- Location: Chenghua, Chengdu, Sichuan, China

History
- Built: 1958
- Built for: Chengdu National Hongguang Electron Tube Factory
- Original use: Electronics manufacturing complex

Site notes
- Architectural style: Industrial architecture
- Current use: Cultural and creative district
- Owner: Chengdu Media Group

= Dongjiao Memory =

Neighborhood in Chengdu, Sichuan, China

Dongjiao Memory (东郊记忆 (Dōngjiāo Jìyì, Eastern Suburb Memory)) is a cultural and creative neighborhood in the Chenghua district of Chengdu, Sichuan, China. It was developed from the former site of the Chengdu National Hongguang Electron Tube Factory (成都国营红光电子管厂), a major electronics industrial facility established in 1958. The district is known for its preservation of industrial architecture, including factory buildings, chimneys, pipelines, and other structures, combined with modern cultural uses such as music performances, art exhibitions, creative industries, and commercial spaces. It is considered one of Chengdu's representative examples of industrial heritage reuse and urban cultural regeneration.

Dongjiao Memory is served by Dongjiao Memory station on Line 8 of Chengdu Metro.

== History ==

=== Industrial period ===

The site of Dongjiao Memory was originally part of Chengdu's eastern industrial area. The Chengdu National Hongguang Electron Tube Factory was established in 1958 as part of China's early electronics industry development. The factory became an important producer of electronic components and was associated with several milestones in China's television and display technology industry.

During the planned economy period, the eastern suburbs of Chengdu became a major industrial center. Large factories, research facilities, and workers' communities formed an important part of the city's modern industrial history.

=== Transformation into a cultural district ===

In the early 21st century, as Chengdu's industrial structure changed, parts of the former factory area were redeveloped for cultural and creative uses. The Chengdu municipal government transferred the former Hongguang Electron Tube Factory site for adaptive reuse, and Chengdu Media Group participated in its redevelopment.

The redevelopment project was initially opened on 29 September 2011 as Chengdu Eastern Suburb Music Park (成都东区音乐公园). It was renamed Dongjiao Memory on 1 November 2012. The project adopted an approach of preserving industrial remains while introducing new cultural and commercial functions. Architects involved in the transformation followed the principle of "repairing the old as the old and using old buildings for new purposes" (修旧如旧，旧房新用). The redevelopment retained industrial features while adapting buildings for contemporary activities.

== Features ==

Dongjiao Memory preserves a range of industrial structures from the former factory complex. These include brick buildings, industrial pipelines, and tall chimneys that have become recognizable symbols of the district. The district combines industrial heritage with cultural and creative industries. Its facilities include music venues, theaters, exhibition spaces, creative offices, restaurants, and retail businesses.

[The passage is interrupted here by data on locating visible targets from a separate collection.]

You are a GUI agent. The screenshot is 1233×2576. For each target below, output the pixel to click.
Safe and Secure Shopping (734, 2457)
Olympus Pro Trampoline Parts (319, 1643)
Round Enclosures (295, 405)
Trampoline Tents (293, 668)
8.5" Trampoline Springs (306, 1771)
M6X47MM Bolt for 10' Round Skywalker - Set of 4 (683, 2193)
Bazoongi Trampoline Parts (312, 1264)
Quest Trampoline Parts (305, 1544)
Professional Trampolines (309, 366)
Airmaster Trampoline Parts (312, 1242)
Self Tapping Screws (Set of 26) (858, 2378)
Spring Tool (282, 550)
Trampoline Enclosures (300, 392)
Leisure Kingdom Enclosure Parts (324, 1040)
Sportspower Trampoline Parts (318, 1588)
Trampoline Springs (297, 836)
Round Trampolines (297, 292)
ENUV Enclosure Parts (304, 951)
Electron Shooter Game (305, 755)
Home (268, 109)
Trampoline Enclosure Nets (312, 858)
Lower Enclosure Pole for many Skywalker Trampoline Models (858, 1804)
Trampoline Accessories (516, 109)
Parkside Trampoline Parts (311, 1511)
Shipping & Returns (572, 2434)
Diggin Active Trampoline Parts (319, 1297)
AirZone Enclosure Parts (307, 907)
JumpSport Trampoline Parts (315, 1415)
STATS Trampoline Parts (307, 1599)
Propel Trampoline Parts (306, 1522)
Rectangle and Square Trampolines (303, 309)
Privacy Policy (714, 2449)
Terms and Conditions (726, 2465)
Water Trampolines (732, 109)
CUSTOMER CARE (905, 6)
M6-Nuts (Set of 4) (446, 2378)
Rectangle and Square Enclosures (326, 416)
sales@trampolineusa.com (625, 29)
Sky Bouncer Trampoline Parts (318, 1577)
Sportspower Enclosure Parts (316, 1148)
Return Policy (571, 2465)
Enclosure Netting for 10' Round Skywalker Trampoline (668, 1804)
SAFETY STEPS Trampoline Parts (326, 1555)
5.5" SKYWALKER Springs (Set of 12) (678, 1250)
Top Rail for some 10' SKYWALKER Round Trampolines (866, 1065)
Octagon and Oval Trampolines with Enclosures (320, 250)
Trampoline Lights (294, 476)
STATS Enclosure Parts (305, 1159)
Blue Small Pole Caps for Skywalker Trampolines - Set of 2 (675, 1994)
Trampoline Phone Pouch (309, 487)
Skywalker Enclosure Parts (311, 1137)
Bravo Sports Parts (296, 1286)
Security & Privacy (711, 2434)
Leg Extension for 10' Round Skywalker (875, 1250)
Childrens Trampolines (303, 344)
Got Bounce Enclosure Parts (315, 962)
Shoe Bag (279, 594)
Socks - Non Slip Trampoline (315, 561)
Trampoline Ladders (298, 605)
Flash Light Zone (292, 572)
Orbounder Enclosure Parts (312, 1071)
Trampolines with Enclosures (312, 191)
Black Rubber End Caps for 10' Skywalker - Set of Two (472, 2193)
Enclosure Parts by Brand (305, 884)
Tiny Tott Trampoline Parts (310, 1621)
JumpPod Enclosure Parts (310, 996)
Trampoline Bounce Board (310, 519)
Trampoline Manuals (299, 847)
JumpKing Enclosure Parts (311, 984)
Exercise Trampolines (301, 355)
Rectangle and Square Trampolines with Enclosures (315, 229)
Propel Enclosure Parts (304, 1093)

The area has hosted concerts, art exhibitions, theater performances, cultural festivals, and other public events. It has become a gathering place for music, design, youth culture, and creative enterprises in Chengdu.

Dongjiao Memory is part of a broader trend in China of converting former industrial sites into cultural districts. Its development reflects Chengdu's efforts to preserve industrial heritage while supporting cultural industries and urban renewal.

The district has received recognition as a cultural and tourism destination. It has been designated by the Chinese government as a National Cultural Industry Demonstration Base (国家文化产业示范基地), a National Music Industry Base (国家音乐产业基地), a National Industrial Heritage Tourism Base (国家工业遗产旅游基地), a National Industrial Heritage site (国家工业遗产), and a national News and Publishing Industry Demonstration Project (新闻出版产业示范项目), among other titles.